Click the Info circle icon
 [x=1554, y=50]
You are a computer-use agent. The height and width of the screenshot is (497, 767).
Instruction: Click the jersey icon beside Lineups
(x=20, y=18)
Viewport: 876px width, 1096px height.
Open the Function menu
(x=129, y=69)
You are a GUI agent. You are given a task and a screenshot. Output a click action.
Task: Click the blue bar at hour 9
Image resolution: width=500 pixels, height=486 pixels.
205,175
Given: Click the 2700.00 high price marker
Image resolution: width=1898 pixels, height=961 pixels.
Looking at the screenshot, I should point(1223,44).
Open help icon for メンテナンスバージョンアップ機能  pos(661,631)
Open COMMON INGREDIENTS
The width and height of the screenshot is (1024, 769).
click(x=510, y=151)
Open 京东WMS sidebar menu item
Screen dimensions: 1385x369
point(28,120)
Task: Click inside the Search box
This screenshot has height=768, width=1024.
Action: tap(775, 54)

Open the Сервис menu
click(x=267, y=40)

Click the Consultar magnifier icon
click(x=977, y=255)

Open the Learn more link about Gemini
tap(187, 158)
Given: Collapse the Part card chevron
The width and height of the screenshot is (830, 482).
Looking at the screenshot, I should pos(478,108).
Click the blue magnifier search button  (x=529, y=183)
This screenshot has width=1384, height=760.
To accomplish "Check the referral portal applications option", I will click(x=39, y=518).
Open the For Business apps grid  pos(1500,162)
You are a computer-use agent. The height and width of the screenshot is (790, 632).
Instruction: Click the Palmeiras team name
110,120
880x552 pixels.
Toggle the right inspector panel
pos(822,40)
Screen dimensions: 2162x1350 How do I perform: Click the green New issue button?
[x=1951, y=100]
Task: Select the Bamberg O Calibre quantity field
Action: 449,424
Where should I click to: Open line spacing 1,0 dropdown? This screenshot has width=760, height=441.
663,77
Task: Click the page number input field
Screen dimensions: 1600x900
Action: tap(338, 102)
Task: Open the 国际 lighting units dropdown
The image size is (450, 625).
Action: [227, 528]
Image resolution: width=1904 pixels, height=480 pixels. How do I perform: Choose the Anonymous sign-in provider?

| Your task |
Rewrite all of the data above, replacing "Screen dimensions" with "Screen size" wherever it occurs and leaving everything else unchanged.

| Right answer |
Click the Info circle icon
 [x=1554, y=50]
You are a computer-use agent. The height and width of the screenshot is (497, 767).
Instruction: Click the jersey icon beside Lineups
(x=20, y=18)
Viewport: 876px width, 1096px height.
Open the Function menu
(x=129, y=69)
You are a GUI agent. You are given a task and a screenshot. Output a click action.
Task: Click the blue bar at hour 9
Image resolution: width=500 pixels, height=486 pixels.
205,175
Given: Click the 2700.00 high price marker
Image resolution: width=1898 pixels, height=961 pixels.
Looking at the screenshot, I should point(1223,44).
Open help icon for メンテナンスバージョンアップ機能  pos(661,631)
Open COMMON INGREDIENTS
The width and height of the screenshot is (1024, 769).
click(x=510, y=151)
Open 京东WMS sidebar menu item
Screen size: 1385x369
point(28,120)
Task: Click inside the Search box
This screenshot has height=768, width=1024.
Action: tap(775, 54)

Open the Сервис menu
click(x=267, y=40)

Click the Consultar magnifier icon
click(x=977, y=255)

Open the Learn more link about Gemini
tap(187, 158)
Given: Collapse the Part card chevron
The width and height of the screenshot is (830, 482).
Looking at the screenshot, I should pos(478,108).
Click the blue magnifier search button  (x=529, y=183)
This screenshot has width=1384, height=760.
To accomplish "Check the referral portal applications option", I will click(x=39, y=518).
Open the For Business apps grid  pos(1500,162)
You are a computer-use agent. The height and width of the screenshot is (790, 632).
Instruction: Click the Palmeiras team name
110,120
880x552 pixels.
Toggle the right inspector panel
pos(822,40)
Screen size: 2162x1350 How do I perform: Click the green New issue button?
[x=1951, y=100]
Task: Select the Bamberg O Calibre quantity field
Action: 449,424
Where should I click to: Open line spacing 1,0 dropdown? This screenshot has width=760, height=441.
663,77
Task: Click the page number input field
Screen size: 1600x900
Action: tap(338, 102)
Task: Open the 国际 lighting units dropdown
The image size is (450, 625).
Action: [227, 528]
Image resolution: width=1904 pixels, height=480 pixels. How do I perform: Choose the Anonymous sign-in provider?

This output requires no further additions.